**EXERCISE REQUIREMENTS:** Each line of the data below that includes the string "computer" must be copied.
=== Section Start ===
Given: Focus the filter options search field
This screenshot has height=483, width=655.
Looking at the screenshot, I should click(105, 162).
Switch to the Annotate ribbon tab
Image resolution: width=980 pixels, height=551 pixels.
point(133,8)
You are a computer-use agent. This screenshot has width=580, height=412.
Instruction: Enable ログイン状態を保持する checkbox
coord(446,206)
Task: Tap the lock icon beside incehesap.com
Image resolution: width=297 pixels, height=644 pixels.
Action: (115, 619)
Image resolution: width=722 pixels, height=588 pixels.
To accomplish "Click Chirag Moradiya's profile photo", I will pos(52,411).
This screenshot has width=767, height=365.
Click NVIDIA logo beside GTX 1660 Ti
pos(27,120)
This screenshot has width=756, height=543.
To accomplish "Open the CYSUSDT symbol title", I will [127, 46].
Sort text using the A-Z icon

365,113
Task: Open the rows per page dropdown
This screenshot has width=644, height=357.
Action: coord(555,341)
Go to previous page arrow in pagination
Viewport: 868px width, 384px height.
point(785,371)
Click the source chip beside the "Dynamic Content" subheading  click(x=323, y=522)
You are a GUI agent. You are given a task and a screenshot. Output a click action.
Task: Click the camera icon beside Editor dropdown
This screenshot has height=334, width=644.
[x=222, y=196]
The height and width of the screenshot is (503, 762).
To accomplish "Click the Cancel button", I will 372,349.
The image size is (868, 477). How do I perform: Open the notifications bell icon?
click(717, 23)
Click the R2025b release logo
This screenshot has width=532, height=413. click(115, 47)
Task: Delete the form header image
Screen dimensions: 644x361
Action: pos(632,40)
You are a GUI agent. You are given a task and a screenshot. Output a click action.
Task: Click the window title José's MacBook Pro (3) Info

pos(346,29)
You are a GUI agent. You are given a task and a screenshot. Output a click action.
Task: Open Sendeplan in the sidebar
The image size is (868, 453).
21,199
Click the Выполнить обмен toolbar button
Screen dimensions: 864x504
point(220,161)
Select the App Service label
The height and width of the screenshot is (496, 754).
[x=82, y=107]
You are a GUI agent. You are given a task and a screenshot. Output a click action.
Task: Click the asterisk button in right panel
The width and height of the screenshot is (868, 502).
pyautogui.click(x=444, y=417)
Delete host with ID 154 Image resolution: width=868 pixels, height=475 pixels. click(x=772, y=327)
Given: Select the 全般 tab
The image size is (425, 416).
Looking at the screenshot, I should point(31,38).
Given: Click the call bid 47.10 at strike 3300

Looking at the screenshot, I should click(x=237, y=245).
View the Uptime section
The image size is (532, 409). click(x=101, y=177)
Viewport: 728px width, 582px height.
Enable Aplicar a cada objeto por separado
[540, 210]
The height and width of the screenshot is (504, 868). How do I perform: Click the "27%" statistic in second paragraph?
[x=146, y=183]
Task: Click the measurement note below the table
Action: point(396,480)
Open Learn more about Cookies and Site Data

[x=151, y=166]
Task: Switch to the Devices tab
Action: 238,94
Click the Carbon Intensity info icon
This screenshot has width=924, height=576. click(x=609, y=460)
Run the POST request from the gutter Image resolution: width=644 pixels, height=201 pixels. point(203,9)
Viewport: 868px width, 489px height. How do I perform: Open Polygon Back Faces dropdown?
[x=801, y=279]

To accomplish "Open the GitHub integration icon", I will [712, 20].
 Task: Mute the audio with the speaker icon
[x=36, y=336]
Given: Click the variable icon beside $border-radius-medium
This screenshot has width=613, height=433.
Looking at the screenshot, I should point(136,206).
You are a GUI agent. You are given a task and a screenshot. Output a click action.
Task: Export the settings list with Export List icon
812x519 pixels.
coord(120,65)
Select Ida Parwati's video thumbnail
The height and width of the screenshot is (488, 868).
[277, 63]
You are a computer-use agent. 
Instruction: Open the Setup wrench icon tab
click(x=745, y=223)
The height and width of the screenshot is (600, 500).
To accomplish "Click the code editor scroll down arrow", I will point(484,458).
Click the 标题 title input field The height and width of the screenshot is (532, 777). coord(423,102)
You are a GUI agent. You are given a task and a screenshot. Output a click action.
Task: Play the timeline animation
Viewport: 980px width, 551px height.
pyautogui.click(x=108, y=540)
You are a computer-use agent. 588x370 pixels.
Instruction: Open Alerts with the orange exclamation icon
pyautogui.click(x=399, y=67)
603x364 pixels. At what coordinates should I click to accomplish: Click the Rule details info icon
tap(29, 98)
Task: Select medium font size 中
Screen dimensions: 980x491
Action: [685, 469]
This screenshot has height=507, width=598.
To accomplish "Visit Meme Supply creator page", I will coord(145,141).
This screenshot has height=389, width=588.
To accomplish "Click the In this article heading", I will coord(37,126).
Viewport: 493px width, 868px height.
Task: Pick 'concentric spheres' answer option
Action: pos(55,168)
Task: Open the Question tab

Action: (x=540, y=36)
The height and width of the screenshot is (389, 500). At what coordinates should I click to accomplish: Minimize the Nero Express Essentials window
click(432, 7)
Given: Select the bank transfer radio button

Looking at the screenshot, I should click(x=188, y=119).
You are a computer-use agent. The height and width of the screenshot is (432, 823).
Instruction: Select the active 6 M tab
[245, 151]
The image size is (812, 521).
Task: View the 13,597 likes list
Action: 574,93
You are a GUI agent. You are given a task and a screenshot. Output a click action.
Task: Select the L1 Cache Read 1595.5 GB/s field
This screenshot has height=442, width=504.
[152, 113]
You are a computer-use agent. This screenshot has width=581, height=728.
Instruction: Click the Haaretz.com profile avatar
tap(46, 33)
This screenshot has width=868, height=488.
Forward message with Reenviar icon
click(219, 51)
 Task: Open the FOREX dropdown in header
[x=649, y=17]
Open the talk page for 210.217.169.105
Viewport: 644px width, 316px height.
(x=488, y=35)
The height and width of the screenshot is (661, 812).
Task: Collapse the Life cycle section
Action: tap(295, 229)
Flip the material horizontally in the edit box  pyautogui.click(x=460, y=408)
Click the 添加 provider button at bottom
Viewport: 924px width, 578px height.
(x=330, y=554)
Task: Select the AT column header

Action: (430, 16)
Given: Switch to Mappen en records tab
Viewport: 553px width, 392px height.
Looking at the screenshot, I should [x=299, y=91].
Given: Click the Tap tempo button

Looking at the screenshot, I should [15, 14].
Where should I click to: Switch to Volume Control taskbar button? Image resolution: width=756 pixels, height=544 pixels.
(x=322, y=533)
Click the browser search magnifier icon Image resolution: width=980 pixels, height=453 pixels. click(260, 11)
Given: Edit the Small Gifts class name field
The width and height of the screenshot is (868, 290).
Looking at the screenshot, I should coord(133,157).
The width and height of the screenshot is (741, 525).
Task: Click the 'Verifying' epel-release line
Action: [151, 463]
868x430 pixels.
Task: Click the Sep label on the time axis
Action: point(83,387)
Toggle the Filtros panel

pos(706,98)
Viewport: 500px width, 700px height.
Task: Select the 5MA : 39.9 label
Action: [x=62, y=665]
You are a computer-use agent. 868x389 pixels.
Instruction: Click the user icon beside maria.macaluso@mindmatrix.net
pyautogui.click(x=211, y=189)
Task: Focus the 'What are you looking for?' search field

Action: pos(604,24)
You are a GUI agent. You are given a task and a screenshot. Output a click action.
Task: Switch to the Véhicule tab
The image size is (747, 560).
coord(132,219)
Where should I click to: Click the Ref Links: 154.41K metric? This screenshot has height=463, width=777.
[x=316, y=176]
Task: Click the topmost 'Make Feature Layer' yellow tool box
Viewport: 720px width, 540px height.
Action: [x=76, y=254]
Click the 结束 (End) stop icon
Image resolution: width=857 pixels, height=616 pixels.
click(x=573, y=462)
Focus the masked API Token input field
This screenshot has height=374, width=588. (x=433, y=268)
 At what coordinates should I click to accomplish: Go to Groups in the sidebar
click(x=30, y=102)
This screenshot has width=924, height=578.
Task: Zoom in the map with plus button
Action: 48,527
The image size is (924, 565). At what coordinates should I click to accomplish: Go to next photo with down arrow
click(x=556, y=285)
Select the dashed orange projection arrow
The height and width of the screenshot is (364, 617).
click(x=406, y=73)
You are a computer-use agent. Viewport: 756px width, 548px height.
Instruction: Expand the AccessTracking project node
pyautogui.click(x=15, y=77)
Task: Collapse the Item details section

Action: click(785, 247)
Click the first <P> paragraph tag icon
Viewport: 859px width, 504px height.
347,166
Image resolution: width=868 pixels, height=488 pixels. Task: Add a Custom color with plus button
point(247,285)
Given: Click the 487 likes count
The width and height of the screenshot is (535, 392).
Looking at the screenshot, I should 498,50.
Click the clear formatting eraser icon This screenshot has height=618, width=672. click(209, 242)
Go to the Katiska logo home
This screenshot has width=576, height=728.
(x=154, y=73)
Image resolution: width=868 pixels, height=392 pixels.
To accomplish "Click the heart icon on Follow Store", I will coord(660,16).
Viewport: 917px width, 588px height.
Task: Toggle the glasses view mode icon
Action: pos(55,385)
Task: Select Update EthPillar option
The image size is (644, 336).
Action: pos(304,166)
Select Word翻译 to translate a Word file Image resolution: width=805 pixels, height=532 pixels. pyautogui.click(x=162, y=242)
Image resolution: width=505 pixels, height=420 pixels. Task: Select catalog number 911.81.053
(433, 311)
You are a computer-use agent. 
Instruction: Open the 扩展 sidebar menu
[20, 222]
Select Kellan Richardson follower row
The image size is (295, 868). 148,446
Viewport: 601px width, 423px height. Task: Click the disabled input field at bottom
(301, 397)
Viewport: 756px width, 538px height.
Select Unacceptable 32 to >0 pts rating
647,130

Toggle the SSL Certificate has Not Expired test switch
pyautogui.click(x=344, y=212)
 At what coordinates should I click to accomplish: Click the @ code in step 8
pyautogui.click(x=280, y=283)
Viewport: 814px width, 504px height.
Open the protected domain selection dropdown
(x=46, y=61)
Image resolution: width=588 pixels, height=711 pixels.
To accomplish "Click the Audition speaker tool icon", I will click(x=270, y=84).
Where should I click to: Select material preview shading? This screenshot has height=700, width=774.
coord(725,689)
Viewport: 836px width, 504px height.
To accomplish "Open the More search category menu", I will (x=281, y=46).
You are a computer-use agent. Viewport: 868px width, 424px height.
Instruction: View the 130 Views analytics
=== Section End ===
**SOLUTION TO THE PROBLEM:**
You are a computer-use agent. This screenshot has width=580, height=412.
You are a computer-use agent. 
You are a computer-use agent. 588x370 pixels.
You are a computer-use agent. The height and width of the screenshot is (432, 823).
You are a computer-use agent. This screenshot has width=581, height=728.
You are a computer-use agent. 868x389 pixels.
You are a computer-use agent. Viewport: 756px width, 548px height.
You are a computer-use agent. 
You are a computer-use agent. Viewport: 868px width, 424px height.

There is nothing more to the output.